**設問一覧:**
• a. ヒューリックのESG取り組みに関する文章によれば、気候変動に関する事項を監督する委員会は何ですか。
• b. ヒューリックのESG取り組みに関する文章から、「4つ目は、「社会貢献活動」で」で始まり「も積極的に取り組んでいます。」で終わる箇所を一字一句変えずに書き写してください。
• c. ヒューリックのESG取り組みに関する文章を、最後の文に続けて書き進めてください。

また、ヒューリック本社ビル内に、事業所内保育園「大伝馬ふれあい保育園」を開設しており、子育てをする従業員をはじめ、近隣住民の子供にも一部開放しています。
4つ目は、「社会貢献活動」です。環境保護や社会福祉への支援・寄付をはじめ、「ヒューリック杯白玲戦・女流順位戦」の主催や「ヒューリック杯棋聖戦」への特別協賛等の文化・芸術支援、「日本パラバドミントン連盟」の選手専用の練習用体育館の無償貸与を行うなど、スポーツ支援にも力を入れています。
また、学生が都市や建築について提案しやすい環境を作るため、「ヒューリック学生アイデアコンペ」を開催するなど、学術・研究分野の支援にも積極的に取り組んでいます。
2-3 コーポレート・ガバナンスへの取り組み
ヒューリックのコーポレート・ガバナンスでは、取締役を中心に「内部統制」「リスク管理」「コンプライアンス」「開示統制」が十分に機能した自律的統治システムを堅持し、企業価値向上・社会的存在意義を高めることを基本的な考え方としています。
「取締役会」を頂点として、その下にオペレーショナルリスクを管理する「リスク管理委員会」、市場・流動性・信用リスクを管理する「資金ALM委員会」、気候変動に関する事項を監督する「サステナビリティ委員会」があり、取締役会および各委員会を「監査役会」と「監査部」が監査する管理体制が整備されています。
ガバナンス強化の取り組みでは、腐敗防止を目的とした通報制度「コンプライアンス・ホットライン」の設置や、災害等の緊急事態に備えたBCP「事業継続計画」の策定、また、投資家の投資判断に影響を与える重要な会社情報に関しては、迅速・正確かつ公平な開示に取り組んでいます。
2-4 ヒューリックのESG・サステナビリティに関する外部評価
ヒューリックのESG・サステナビリティの取り組みは、外部から高い評価を受けています。以下では、同社が構成銘柄として選定されているESG指数と受賞実績などの一部を紹介していきます。

**データ抜粋:**
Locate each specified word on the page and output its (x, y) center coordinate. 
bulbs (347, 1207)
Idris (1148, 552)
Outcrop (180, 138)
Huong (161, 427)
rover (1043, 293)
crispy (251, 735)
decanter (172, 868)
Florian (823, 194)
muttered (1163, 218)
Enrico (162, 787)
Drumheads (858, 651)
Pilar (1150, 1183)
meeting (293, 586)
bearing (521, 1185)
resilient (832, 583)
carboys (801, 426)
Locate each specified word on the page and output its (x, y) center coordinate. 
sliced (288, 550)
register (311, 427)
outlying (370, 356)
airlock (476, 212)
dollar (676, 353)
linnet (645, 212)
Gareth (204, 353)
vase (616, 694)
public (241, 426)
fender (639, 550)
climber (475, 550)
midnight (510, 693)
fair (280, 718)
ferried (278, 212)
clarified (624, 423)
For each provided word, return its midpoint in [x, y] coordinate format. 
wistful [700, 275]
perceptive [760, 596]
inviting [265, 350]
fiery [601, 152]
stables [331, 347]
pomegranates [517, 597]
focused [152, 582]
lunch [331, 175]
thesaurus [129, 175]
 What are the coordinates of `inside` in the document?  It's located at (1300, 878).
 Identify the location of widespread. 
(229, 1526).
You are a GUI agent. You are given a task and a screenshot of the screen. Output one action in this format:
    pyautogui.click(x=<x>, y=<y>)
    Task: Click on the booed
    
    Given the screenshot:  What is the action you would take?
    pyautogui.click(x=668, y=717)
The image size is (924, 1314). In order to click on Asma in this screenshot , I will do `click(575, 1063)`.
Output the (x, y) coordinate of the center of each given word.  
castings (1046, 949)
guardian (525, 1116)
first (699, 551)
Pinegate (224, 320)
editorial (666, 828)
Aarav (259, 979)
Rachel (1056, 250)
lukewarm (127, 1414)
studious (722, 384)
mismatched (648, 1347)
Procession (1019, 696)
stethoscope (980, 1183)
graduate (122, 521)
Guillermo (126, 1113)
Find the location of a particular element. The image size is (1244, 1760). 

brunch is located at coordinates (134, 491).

**解答一覧:**
• a. サステナビリティ委員会

• b.
4つ目は、「社会貢献活動」です。環境保護や社会福祉への支援・寄付をはじめ、「ヒューリック杯白玲戦・女流順位戦」の主催や「ヒューリック杯棋聖戦」への特別協賛等の文化・芸術支援、「日本パラバドミントン連盟」の選手専用の練習用体育館の無償貸与を行うなど、スポーツ支援にも力を入れています。
また、学生が都市や建築について提案しやすい環境を作るため、「ヒューリック学生アイデアコンペ」を開催するなど、学術・研究分野の支援にも積極的に取り組んでいます。

• c.
ESG指数/受賞実績 | 概要 |
---|---|
FTSE4Good Index Series | FTSE Russell社が提供するESGについて優れた対応を行っている企業を選定するESG指数 |
MSCIジャパンESGセレクト・リーダーズ指数 | MSCI社が提供するESG評価に優れた日本企業を選別して構成しているESG指数 |
S&P/JPXカーボン・エフィシェント指数 | S&Pダウ・ジョーンズ社と日本証券取引所グループが共同で開発した環境情報の開示、炭素効率性の水準により、構成銘柄のウエイトを決定するESG指数 |
日経「SDGs経営」調査で星4を獲得 | 日本経済新聞社が提供する「SDGs戦略・経済価値」「社会価値」「環境価値」「ガバナンス」の4分野に関する質問で構成される調査 |
DBJ Green Building認証の取得 | 日本政策投資銀行がビルの環境性に加え、防犯・防災、使用者の快適性・利便性、ステークホルダーとの協働などを総合評価する認証制度 |
GRESB調査において「3スター」・「Green Star」評価を取得 | ESG評価機関GRESBが提供する不動産セクターのサステナビリティ・パフォーマンスを測るベンチマーク |
3 ヒューリックの業績・株価動向
ヒューリック(3003)は不動産セクターに該当する銘柄なので、業績が景気や物価の影響を受けやすく、住宅需要を左右する金利動向にも注意を払うことが大切です。
2020年度は、コロナ禍の影響により、ホテルや飲食ビルの業績が低迷しましたが、主力であるオフィス賃貸は堅調で、「Go To トラベル」の効果により高級旅館も好調だった結果、純利益は前期比8.1%増の最高益を更新しています。一方、株価は2020年3月の急落から戻しきれず、1年を通じて-13.9%で終えています。
2021年度は、緊急事態宣言の発令などを受けて、ホテル事業が低迷したものの、オフィス賃貸収入は底堅く、投資用物件の売却も利益を押し上げる形となりました。この結果、純利益は前期比9.3%増の最高益を更新しています。株価は2021年8月までは順調に推移していたものの、9月に失速し、1年を通じて-3.6%で終えています。
2022年度は、昨年に続きホテル事業が低迷しているものの、堅調なオフィス賃貸や投資用物件の売却が順調に進んだことにより、純利益は前期比13.8%増の過去最高を更新しています。株価は長らく横ばいが続いていましたが、年末に急落し、1年を通じて-4.7%で終えています。
2023年度は、オフィス賃貸や投資用物件の売却益に加えて、不振だったホテル事業の回復が見込まれているとから、10期連続の最高益が予想されています。
また、業績が好調であったにも関わらず、株価が割安な理由は、2021年に発表した公募増資の影響や、世界的な金利上昇などマクロ要因が背景にあると考えられます。2023年3月14日時点の株価は1,074円台で推移しています。
4 ヒューリックの株主優待・配当推移
ヒューリックでは、ヒューリック株式会社(3003)の株式を300株以上保有している株主に対して、年1回の株主優待を実施しています。優待内容の詳細は以下の通りです。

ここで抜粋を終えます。